The idea of finding the closest point within an angle range can also be used to solve the Euclidean MST problem, but the O(N log N) running time is no longer guaranteed in the worst cases, because the distance is no longer a linear equation. It is actually possible to compute the Euclidean MST in O(N log N) time, because it is a subset of the Delaunay triangulation.
Sample problems
BoxUnion
This is the union of area of rectangles problem above. In this instance there are at most three rectangles which makes simpler solutions feasible, but you can still use this to practice.
CultureGrowth
While written in a misleading fashion, the task is just to compute the area of the convex hull of a set of points.
PowerSupply
For each power line orientation, sweep the power line in the perpendicular direction. Consumers are added D units ahead of the sweep and dropped D units behind the sweep. In fact, the low constraints mean that the connected set can be computed from scratch for each event.
ConvexPolygons
The events of interest are the vertices of the two polygons, and the intersection points of their edges. Between consecutive events, the section cut by the sweep line varies linearly. Thus, we can sample the cut area at the mid-point X value of each of these regions to get the average for the whole region. Sampling at these mid-points also eliminates a lot of special-case handling, because the sweep line is guaranteed not to pass anywhere near a vertex. Unlike the solution proposed in the match editorial, the only geometric tool required is line-line intersection.
Conclusion
Like dynamic programming, the sweep line is an extremely powerful tool in an algorithm competitor’s toolkit because it is not simply an algorithm: it is an algorithm pattern that can be tailored to solve a wide variety of problems, including other textbooks problems that I have not discussed here (Delaunay triangulations, for example), but also novel problems that may have been created specifically for a contest.
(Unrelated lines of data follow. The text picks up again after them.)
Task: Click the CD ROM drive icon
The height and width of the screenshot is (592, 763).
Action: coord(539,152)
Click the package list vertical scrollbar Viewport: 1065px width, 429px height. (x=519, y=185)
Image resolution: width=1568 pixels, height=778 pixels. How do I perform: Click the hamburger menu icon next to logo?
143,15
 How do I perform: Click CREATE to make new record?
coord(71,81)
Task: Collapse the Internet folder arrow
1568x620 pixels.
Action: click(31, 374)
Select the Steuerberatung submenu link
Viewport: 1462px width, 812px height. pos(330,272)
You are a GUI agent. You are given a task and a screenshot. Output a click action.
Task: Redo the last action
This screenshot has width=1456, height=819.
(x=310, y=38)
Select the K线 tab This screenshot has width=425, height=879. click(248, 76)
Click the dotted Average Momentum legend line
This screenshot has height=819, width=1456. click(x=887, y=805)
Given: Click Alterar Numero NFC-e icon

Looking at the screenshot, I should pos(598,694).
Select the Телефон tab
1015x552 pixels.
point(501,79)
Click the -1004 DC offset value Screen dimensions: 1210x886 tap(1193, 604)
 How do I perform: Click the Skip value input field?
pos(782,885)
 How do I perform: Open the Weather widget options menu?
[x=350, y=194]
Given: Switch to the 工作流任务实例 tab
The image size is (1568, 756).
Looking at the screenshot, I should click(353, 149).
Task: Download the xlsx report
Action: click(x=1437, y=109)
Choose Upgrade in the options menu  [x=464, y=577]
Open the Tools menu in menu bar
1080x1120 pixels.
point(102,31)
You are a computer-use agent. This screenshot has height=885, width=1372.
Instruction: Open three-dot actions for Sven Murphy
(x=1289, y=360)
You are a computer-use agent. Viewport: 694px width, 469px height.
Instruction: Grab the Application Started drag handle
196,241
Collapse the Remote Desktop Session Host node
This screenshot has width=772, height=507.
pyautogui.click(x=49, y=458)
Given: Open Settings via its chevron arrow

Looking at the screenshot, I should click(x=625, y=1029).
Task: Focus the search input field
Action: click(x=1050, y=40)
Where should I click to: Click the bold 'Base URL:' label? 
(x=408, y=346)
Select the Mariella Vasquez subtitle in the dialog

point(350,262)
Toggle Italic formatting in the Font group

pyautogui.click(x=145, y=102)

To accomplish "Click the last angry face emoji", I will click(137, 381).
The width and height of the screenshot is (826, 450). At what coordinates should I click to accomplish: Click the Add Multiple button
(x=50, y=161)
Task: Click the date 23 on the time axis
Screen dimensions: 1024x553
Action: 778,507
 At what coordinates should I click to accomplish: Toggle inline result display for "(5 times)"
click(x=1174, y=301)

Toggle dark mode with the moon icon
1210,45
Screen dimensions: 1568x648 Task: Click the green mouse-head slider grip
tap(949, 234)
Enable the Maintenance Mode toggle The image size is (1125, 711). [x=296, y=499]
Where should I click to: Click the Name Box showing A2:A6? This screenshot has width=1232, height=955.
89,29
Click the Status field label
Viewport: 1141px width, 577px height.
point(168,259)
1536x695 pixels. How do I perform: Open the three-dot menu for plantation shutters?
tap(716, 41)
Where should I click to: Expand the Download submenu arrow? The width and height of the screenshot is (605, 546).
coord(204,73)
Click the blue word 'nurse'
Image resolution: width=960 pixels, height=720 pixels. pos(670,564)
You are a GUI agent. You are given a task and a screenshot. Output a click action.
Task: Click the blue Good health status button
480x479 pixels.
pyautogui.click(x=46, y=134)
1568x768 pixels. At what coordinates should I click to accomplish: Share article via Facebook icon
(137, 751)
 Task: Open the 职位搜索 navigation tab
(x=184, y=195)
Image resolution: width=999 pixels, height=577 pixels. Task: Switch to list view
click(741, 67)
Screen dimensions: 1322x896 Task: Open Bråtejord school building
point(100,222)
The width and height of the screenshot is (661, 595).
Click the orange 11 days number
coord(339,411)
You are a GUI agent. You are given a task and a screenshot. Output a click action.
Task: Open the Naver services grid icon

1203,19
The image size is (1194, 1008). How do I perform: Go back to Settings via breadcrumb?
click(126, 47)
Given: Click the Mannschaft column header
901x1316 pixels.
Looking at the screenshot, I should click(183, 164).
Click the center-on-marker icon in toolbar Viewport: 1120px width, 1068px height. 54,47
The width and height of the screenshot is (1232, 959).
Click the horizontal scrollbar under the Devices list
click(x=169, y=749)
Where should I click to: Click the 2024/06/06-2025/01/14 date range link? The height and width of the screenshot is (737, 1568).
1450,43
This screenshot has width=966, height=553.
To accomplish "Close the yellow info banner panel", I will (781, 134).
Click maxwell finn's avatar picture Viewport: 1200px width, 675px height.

In Topcoder the small constraints often mean that one can take shortcuts (such as processing each event from scratch rather than incrementally, and in arbitrary order), but the concept of the sweep line is still useful in finding a solution.
References
A. M. Andrew. 1979. Another efficient algorithm for convex hulls in two dimensions. Information Processing Letters 9(5) pp 216-219.
R. L. Graham. 1972. An efficient algorithm for determining the convex hull of a finite planar set. Information Processing Letters 1(4) pp 132-133.
Leonidas J. Guibas and Jorge Stolfi. 1983. On computing all north-east nearest neighbors in the L1 metric. Information Processing Letters 17(4) pp 219-223.